For ease of use, Sun has built in the ability to run 64-bit guests on a 32-bit environment. “That’s the number one requested community feature,”
Hall said. “Some developers are trying to develop applications on the latest MySQL database, which runs on a 64-bit platform that is enterprise Linux.”

MySQL is the most commonly used open source database, Hall said. Sun bought it for $1 billion in January, gaining instant access to developers in high-profile companies such as Facebook, Google, blogging platform WordPress and Nokia, according to K’s Weblog.

Another feature that improves ease of use is networking setup. Sun xVM VirtualBox 2.1 uses the host interface to make virtual machines appear like real physical machines on the subnet. “This means you can start to use VirtualBox for pretty powerful client to server type workloads,” Hall explained.

For interoperability, Sun built in support for the iSCSI protocol, which is used for high-speed network storage access. Sun also has an RDP capable server built into xVM VirtualBox 2.1 so users can share access to a virtual machine on any of the operating systems VirtualBox supports.

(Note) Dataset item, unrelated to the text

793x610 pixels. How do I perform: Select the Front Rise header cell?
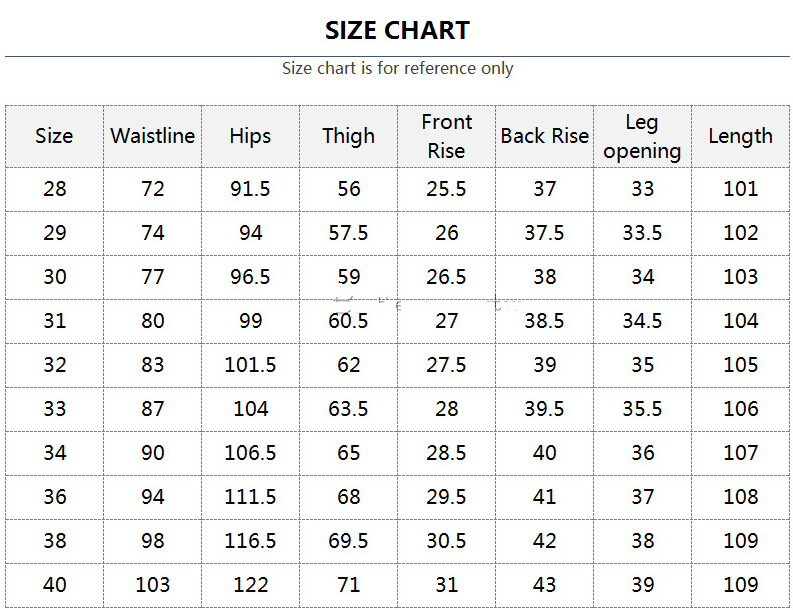click(x=446, y=136)
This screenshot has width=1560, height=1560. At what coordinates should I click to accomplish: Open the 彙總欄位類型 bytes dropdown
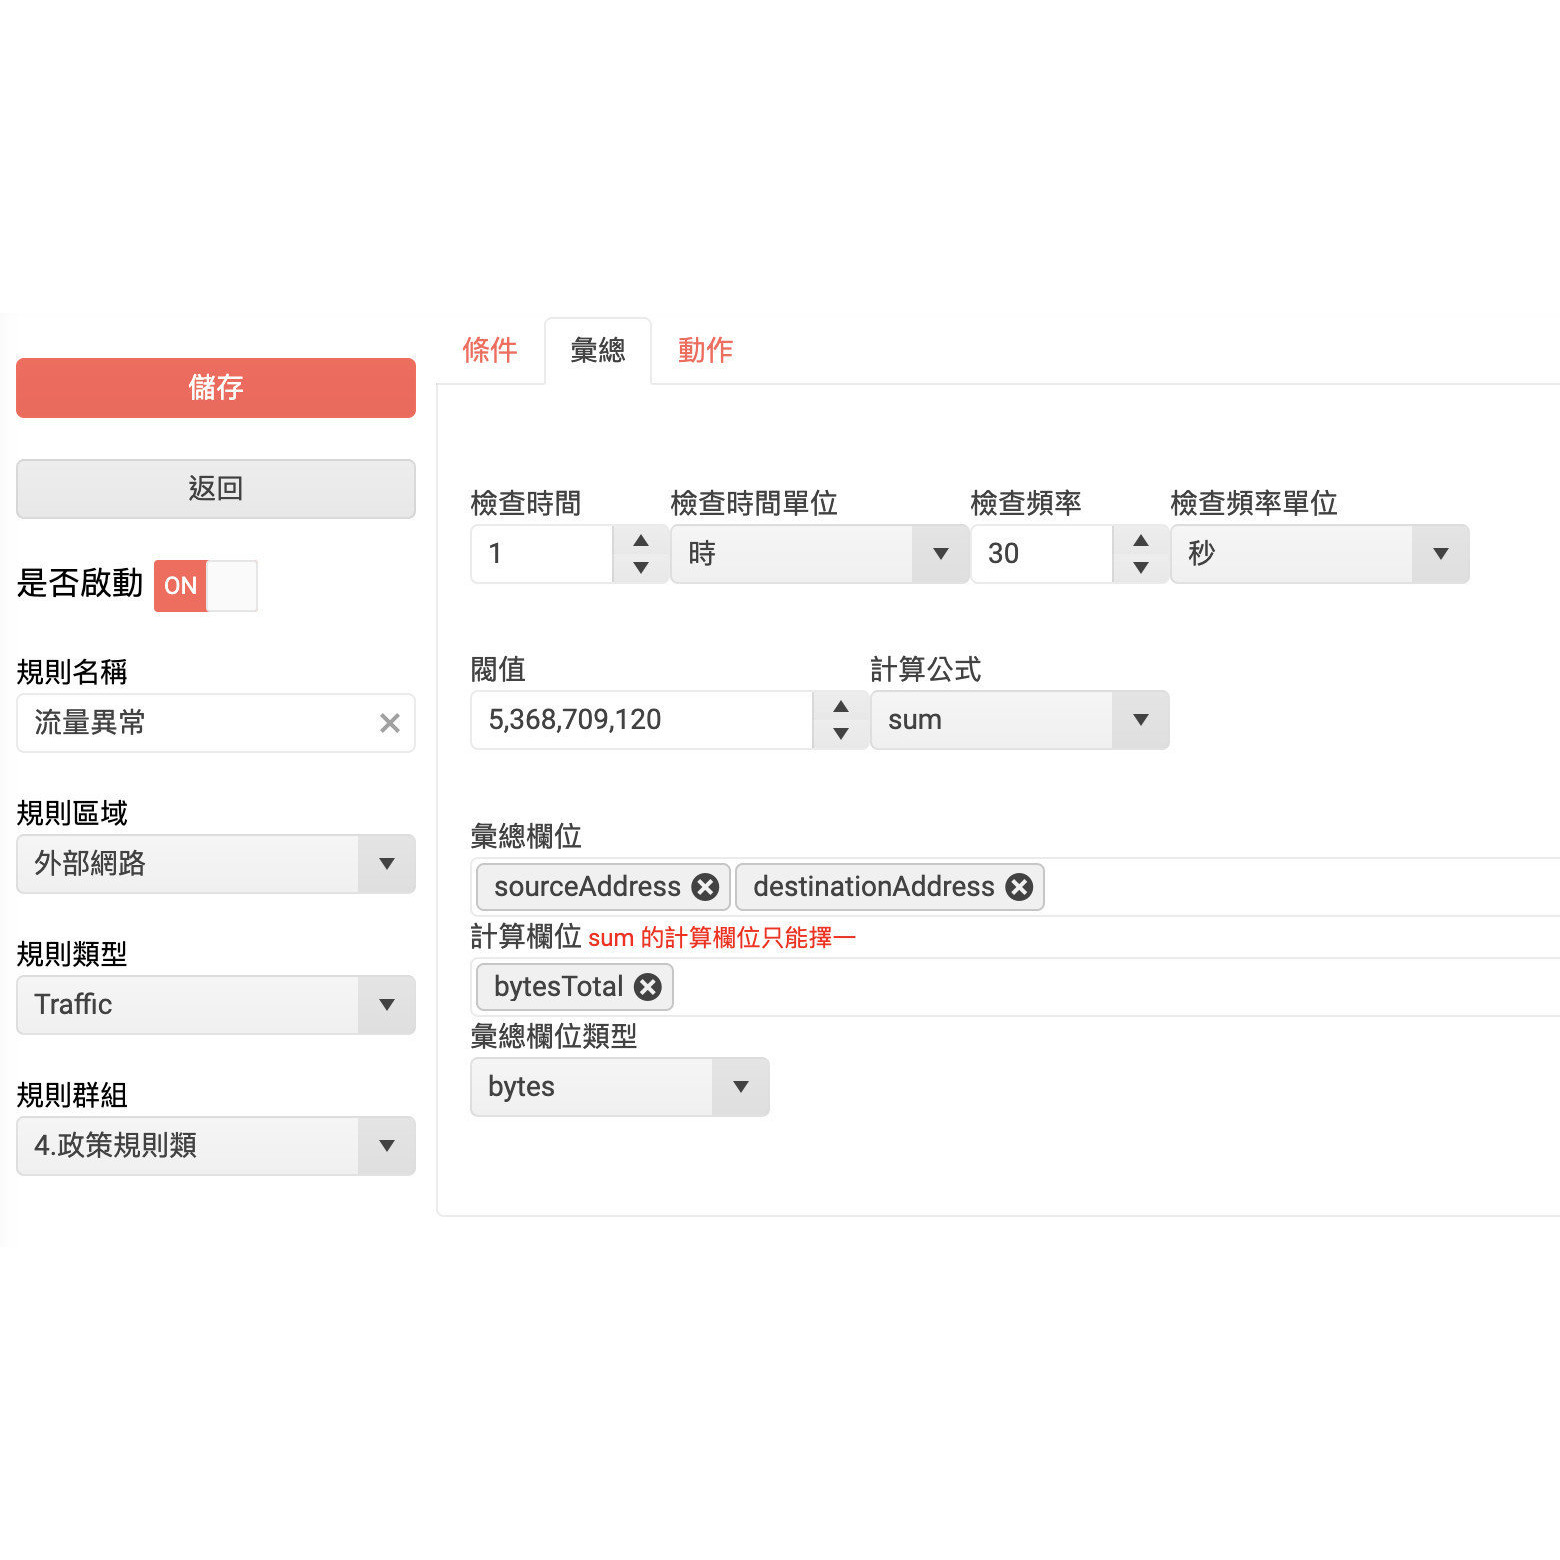coord(740,1087)
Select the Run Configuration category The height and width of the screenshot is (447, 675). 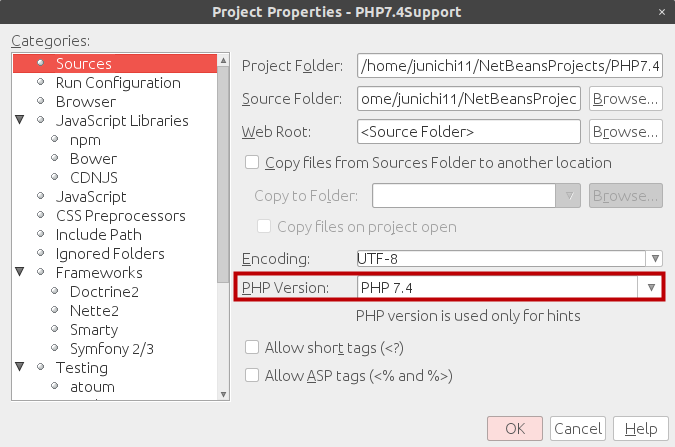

The support for iSCSI and RDP gives users who run xVM VirtualBox 2.1 a server side desktop virtualization platform. “Sun already has xVM VDI but this is really a broker, relying on the back end platform, whether VMware ESX or Windows Terminal Server,” Hall said.

“With VirtualBox 2.1 you can have everything from Sun — the VirtualBox layer, the broker layer, the remote access layer and the storage layer,”
Hall said. “You can virtualize a desktop and run it client side or server side with VirtualBox.”